Read on November 16, 2014 in Bolinas, California
Dr. Thomas Russell is that once in a lifetime person and personality.
The 1 in a billion person.
And it was my great luck to be associated with him.
It is virtually impossible properly thank Dr. Russell for all of the teaching and mentorship he has personally provided me and all the hundreds of UCSF medical students and surgical residents who have had the privilege of working with him.
You have had a career and family that every surgeon aspires for.
Dr. Russell served as a US Navy surgeon during Vietnam, finished as Chief Resident in surgery at UCSF under Dr. William Blaisdell and Dr. JE Dunphy, recruited to join Dr. Peter Volpe in practice of colon and rectal surgery in San Francisco at age 33, succeeded Dr. Carlton Mathewson as Chairman of Surgery at California Pacific Medical Center at age 37, and left his surgical practice in his absolute prime at age 59 as he was recruited to become the Executive Director of the American College of Surgeons in Chicago succeeding Dr. Samuel Wells.
But to me, even more important than what you accomplished as a surgeon, was how you treated all people, whether they were patients, students, nurses, doctors, or even complete strangers.
…with respect, kindness, and compassion
Whether the patient was a janitor or the CEO of the hospital, whether you were poor or rich, whether you were a medical student or the Chairman of Surgery, whether you were unemployed, uninsured, or the President of the United States, you would treat them all with same humanity and respect.
Dr Russell, you are a true leader with unwavering optimism and poise. You possess the unique gift to bring out the best in absolutely everyone.
I first met Dr. Russell twenty years ago when I was a surgical resident at UCSF. He was a surgical rock star. He was the handsome Chief of Surgery, brilliant, and was always impeccably dressed. When we rounded on his patients in the hospital, literally everyone would come up to greet him like a celebrity, yet he always took the time to introduce me to everyone by name as his surgical resident. This would do wonders for any surgical residents’ self-esteem. Every resident and attending held Dr. Russell in the highest regard for his technical expertise and ethical standards. I still feel like the luckiest person in the world to have joined his practice. He gave me a career and livelihood, but what I really gained was a true mentor of his many roles in life including those as a surgeon, as a son, brother, husband, father and uncle.

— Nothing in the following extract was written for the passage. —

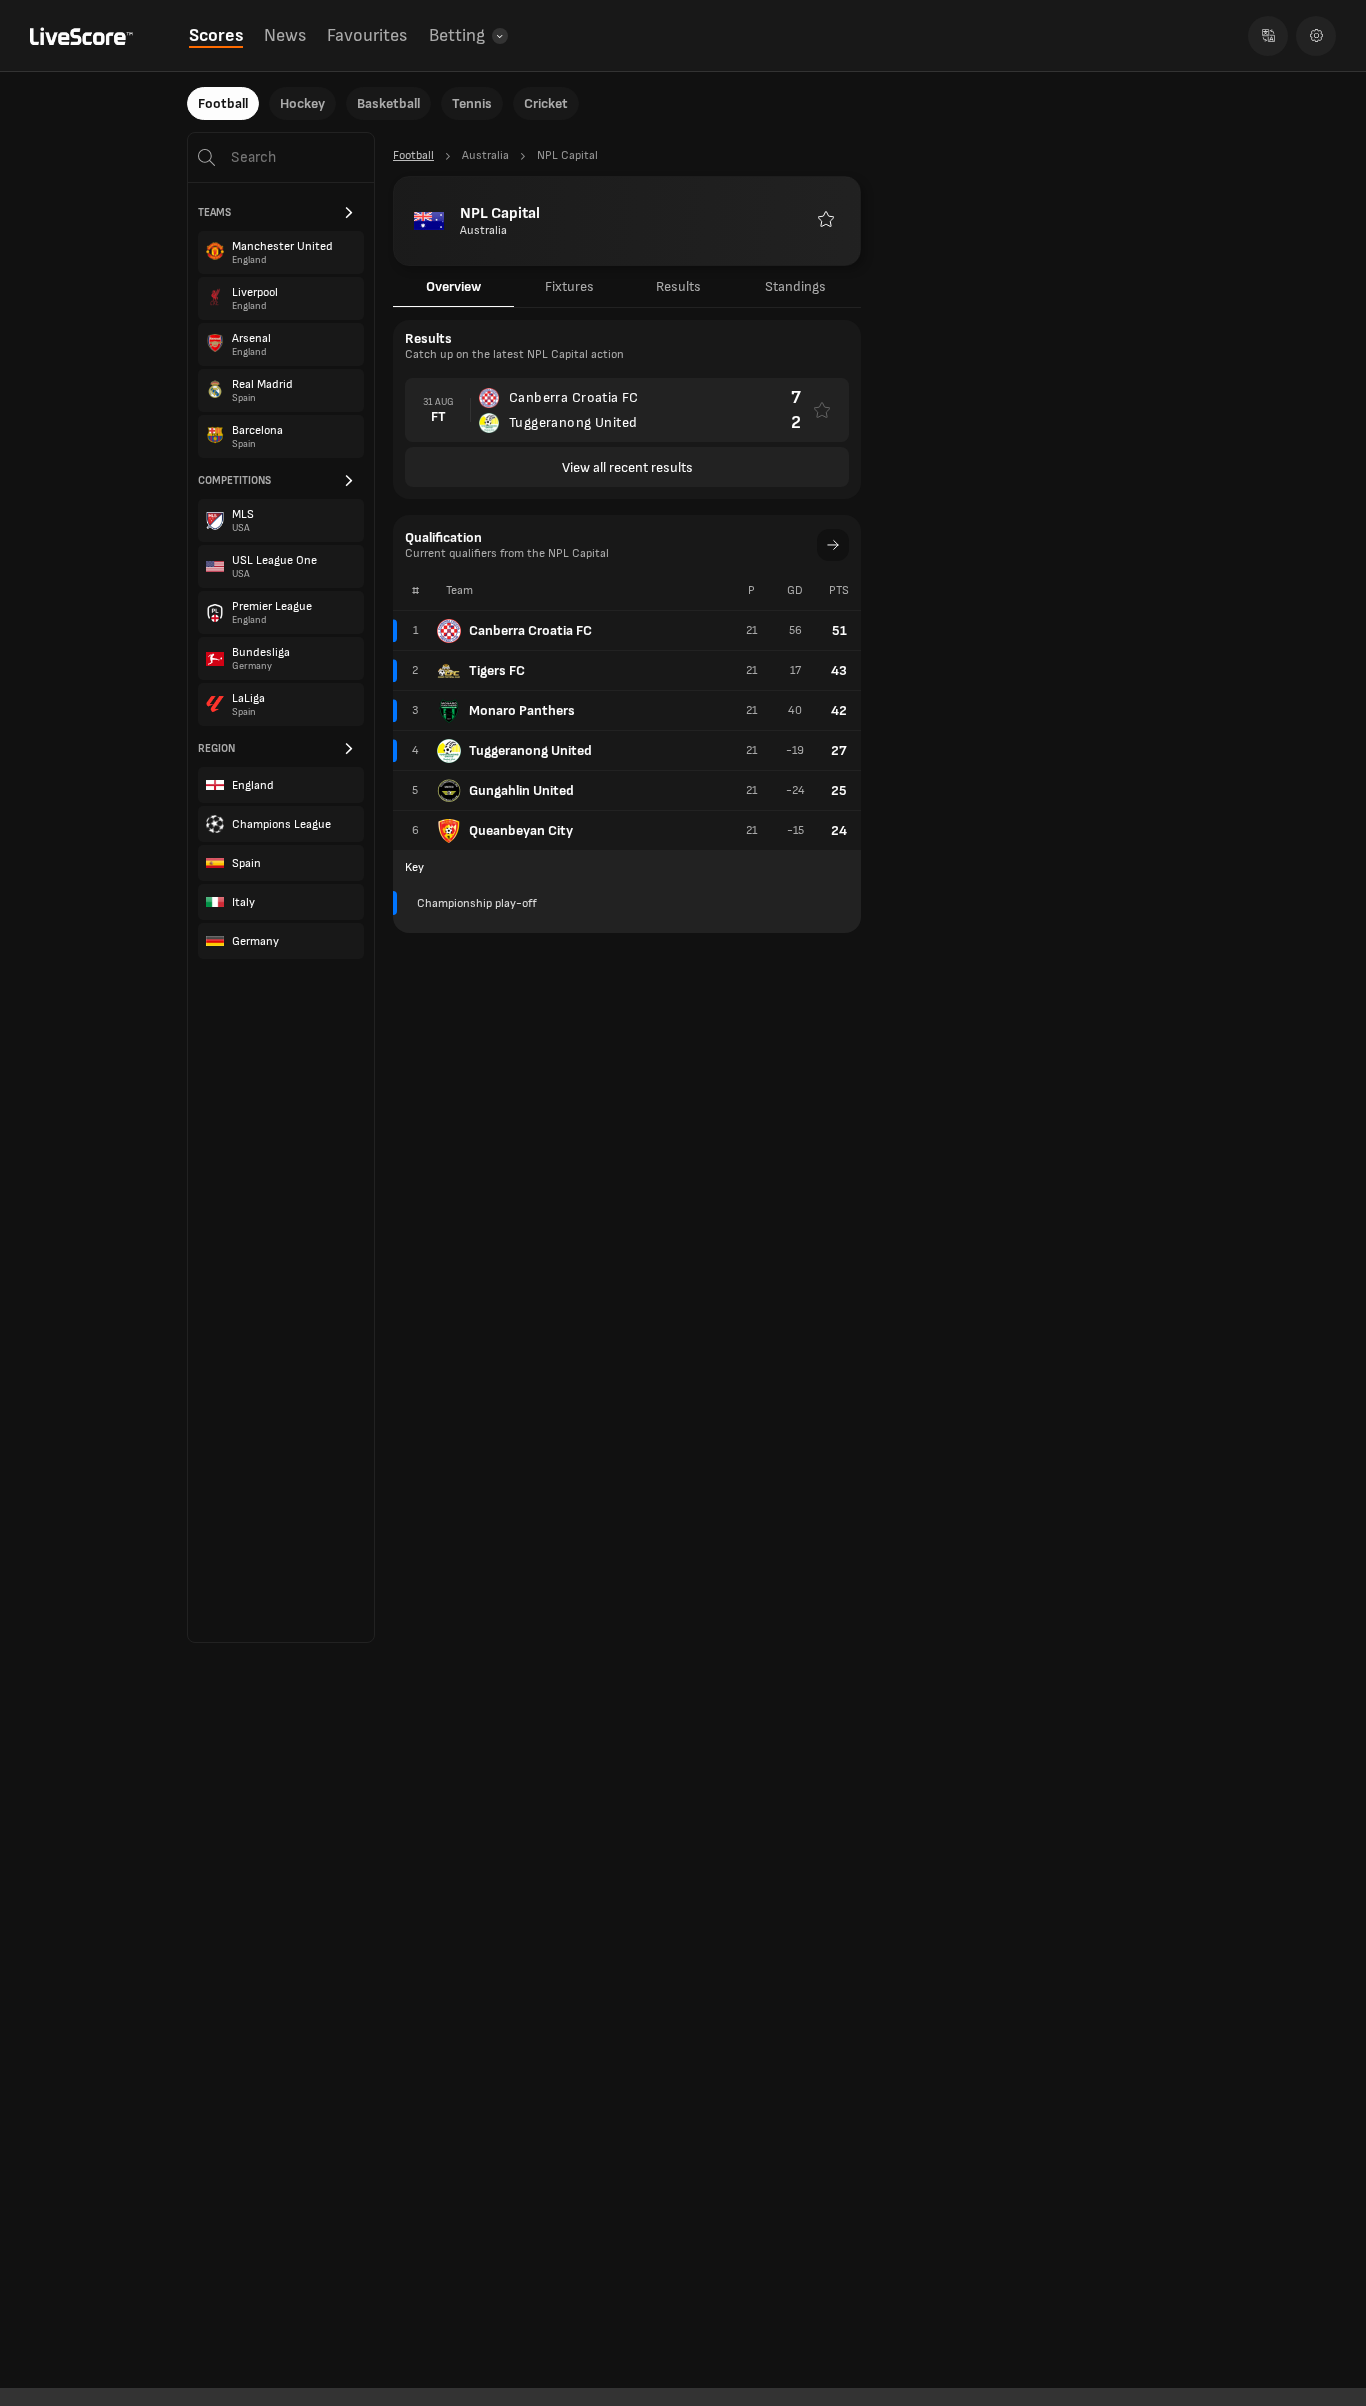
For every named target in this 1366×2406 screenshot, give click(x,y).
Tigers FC (497, 670)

You loved your parents and sister, Susie, very much as evidenced by the personal stories you have shared with me, by your regaining your childhood home, and by personal affects adorning your office. You have the perfect, loving wife, Nona, and two brainy, talented, and absolutely devoted daughters Katie, a budding pediatric surgeon, and Jackie, a future veterinarian.
Dr. Russell told me, “Laurence, treat everyone well as you move up in the world because you will likely see them on your way back down. And never, ever, say four letter words”.
Aside from my wife Rupsa, Dr. Russell has been the most transformative person I have met in my life. Although you are no longer here, you will continue to be my mentor as I to aspire to reach your standards in terms of professional excellence, education, honesty and compassion.
Thank you, Dr. Russell, for all you have done for me and my family.